Los lectores de The Independent de Londres adquirieron medicamentos por valor de 150.000 dólares para las víctimas del cáncer infantil en Irak. El mes pasado presencié su distribución. Su generosidad salvará un puñado de jóvenes vidas, aunque la mayor parte de los niños que pude ver allí van a morir. Sus padres -que tienen un salario medio mensual de sólo dos dólares- ya habían vendido muchas de sus pertenencias para sufragar las medicinas antes de que llegara nuestro camión. Al norte de Basora, las niñas se venden junto a la carretera general que lleva a Bagdad. Los camioneros hablan de los "matrimonios provisionales" más fáciles de la historia. A eso se ha visto reducido el pueblo de Irak. Y Sadam permanece indemne. Pero ve con claridad la simpatía que la condición de su gente despierta en los corazones árabes. Sin embargo, seguimos afirmando que Sadam es impredecible. Es verdad, pero sólo hasta cierto punto. En los años ochenta, por ejemplo, tuvo que ver cómo se enfrentaba a él su propio responsable de investigaciones nucleares en Bagdad, el doctor Hossein Sharistani, que aseguró al dictador que los proyectos nucleares iraquíes eran contrarios a los compromisos que había adquirido el país en virtud del acuerdo de no proliferación nuclear. Sadam respondió a Sharistani -que me contó en persona el incidente el año pasado-: "Usted es un científico y yo soy un político. ¿Sabe lo que es la política, doctor Sharistani? Se lo voy a decir. Cuando me levanto por la mañana, pienso una cosa. Luego, en público, anuncio lo contrario. Después, por la tarde, hago otra cosa muy distinta, que me sorprende incluso a mí mismo".

Esta asombrosa psicología adquiere un carácter más dramático por el poder absoluto que posee Sadam. No se trata de un hombre que discuta con sus colegas en el Gabinete o que pondere la opinión de los demás. Lo que busca en sus ministros son valoraciones y datos, a partir de los cuales elabora su propia política. El poder que ejerce sobre los integrantes de su Gobierno es total. Corren numerosas historias de su participación personal en la ejecución de miembros de su entorno presuntamente corruptos o traidores. Sospecho que son ciertas, entre otras cosas porque un antiguo amigo de Sadam me contó hace poco un relato estremecedor sobre un ministro de su Gobierno.

En un viaje a Bagdad, me dijo este amigo, había conocido al ministro iraquí de Planificación, un hombre cosmopolita e intelectual con quien quiso mantenerse en contacto. Sin embargo, en una visita posterior a la capital iraquí no pudo encontrar al ministro.

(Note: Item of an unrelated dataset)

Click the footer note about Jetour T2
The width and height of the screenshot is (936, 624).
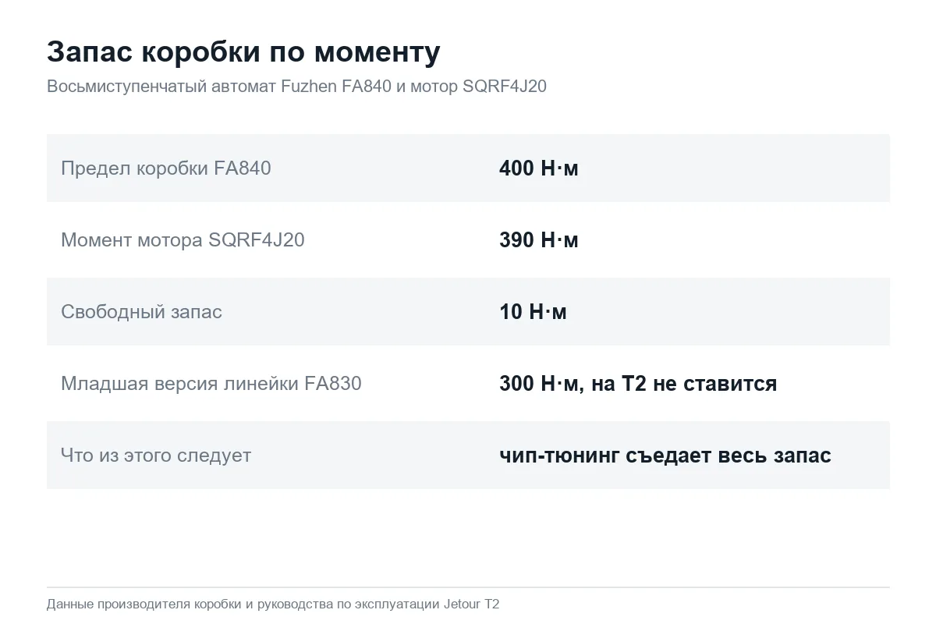tap(273, 605)
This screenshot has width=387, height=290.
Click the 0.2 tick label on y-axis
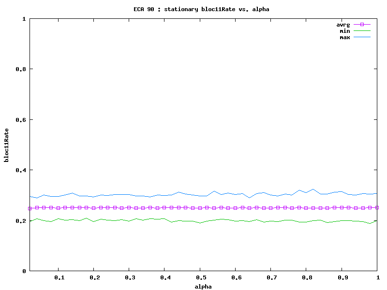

Todas las preguntas sobre su paradero recibían la misma respuesta: "Pregunte al presidente Husein". De modo que, cuando el amigo de Sadam llegó al palacio de Gobierno para ver al dirigente iraquí, le hizo la pregunta directamente a él. "Le pregunté a Sadam dónde estaba el ministro de Planificación", me contaba el antiguo amigo del dictador. "Sadam me preguntó qué me habían contado otros miembros de su Gabinete, y le repliqué que no me habían dicho nada. Entonces, Sadam se reclinó y me dijo: "Le hemos cortado el cuello". Me quedé asombrado y le pregunté la razón. Le dije: "¿Tenía usted pruebas contra él?" Y Sadam repuso: "No necesitamos pruebas. La sospecha basta. En nuestro país, no tenemos revoluciones blancas, sólo una roja".

Robert Fisk es corresponsal en Oriente Próximo del diario The Independent.